Tuttavia ritengo sia interessante riflettere su un punto. In
Italia, come si sa, non c’è un organo di “controllo”, un’istituzione che
gestisca e porti avanti una politica linguistica; cosa che invece è presente in
ogni singolo paese europeo. Da noi non c’è, sostanzialmente, perché l’unico
precedente nel Bel Paese fu l’Accademia Italiana, istituita nientemeno che da Mussolini
in persona; e il fascismo, come si sa,
perseguì una politica linguistica di stampo purista al limite del ridicolo,
anzi del tragico. Da allora nessun linguista o intellettuale ha avuto mai il coraggio in Italia di
proporre l’istituzione di un tale organismo; d’altronde l’ideale internazionalista
delle sinistre europee, dominante a partire dalla fine della Guerra, non
permetteva di rendere pubbliche certe considerazioni.
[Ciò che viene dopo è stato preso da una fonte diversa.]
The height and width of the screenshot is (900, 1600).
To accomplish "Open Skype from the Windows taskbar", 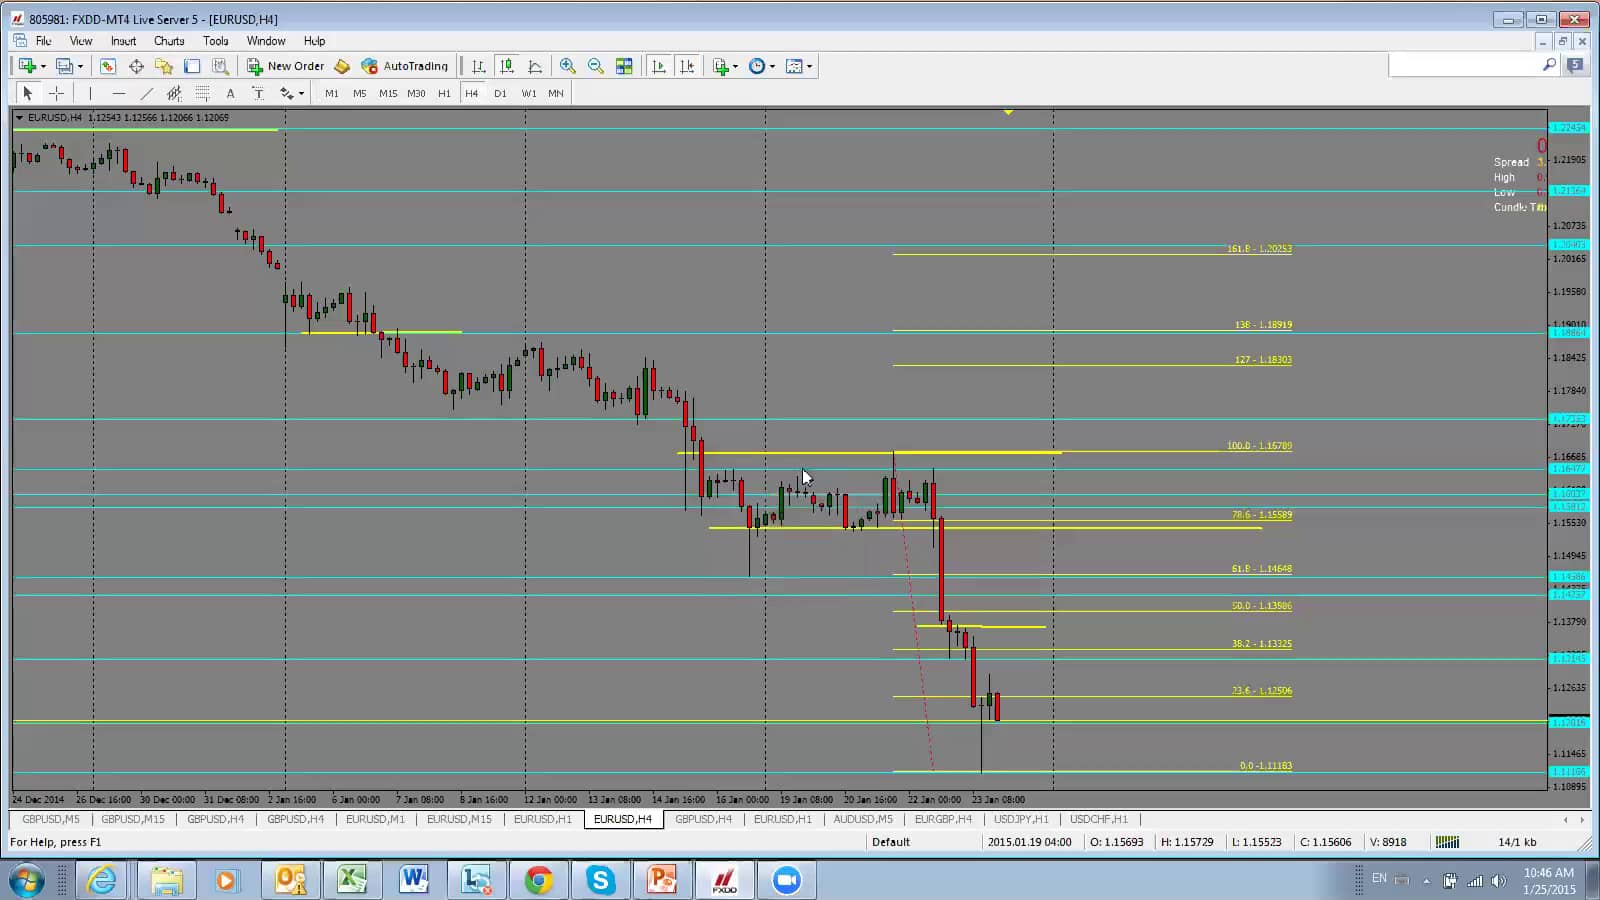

Per questo Camilleri, tra i primi e ancora pochissimi personaggi
pubblici ad esporsi su questo tema, sente
doveroso specificare (per prima cosa, nel titolo dell’articolo!) di non essere un fascista, di non essere un
autarchico. Quando gli italiani potranno proteggere e preservare la propria
identità-cultura, senza per questo doversi giustificare da accuse di
provincialismo, o di fascismo?
“Coll’augurio di non dover
lasciare ai miei nipoti non solo un paese dal difficile avvenire ma anche un
paese la cui lingua ha davanti a sé un incerto destino.”
Ant. Mar.
Il problema è che in Italia della Resistenza c'è rimasta solo la retorica, stucchevolmente antifascista, ma non lo spirito, per questo abbiamo vissuto gli ultimi vent'anni in una sorta di pseudo-fascismo da cui ancora non riusciamo a liberarci.
RispondiEliminaQuando ci libereremo finalmente da questo fantasma del passato, forse riusciremmo ad avere una classe politica decente e anche una politica linguistica seria. Comunque da qualche parte nel parlamento, dovrebbe ancora giacere la proposta di legge per l'istituzione di un Consiglio superiore della lingua italiana.
Non è detto però che l'istituzione di un consiglio superiore della lingua sia la soluzione. Ricordo un'intervista a Tullio de Mauro sull'argomento, in cui affermava più o meno "non ne vedo l'utilità; e ne vedo i possibili problemi".
EliminaNon affiderei a questa casse dirigente la lingua; d'altronde non si può cambiare l'uso imponendolo dall'alto. è vero che negli altri paesi ci sono simili istituti, ma ritengo che sia anche, e sopratutto, il rapporto che questi popoli hanno con la propria lingua.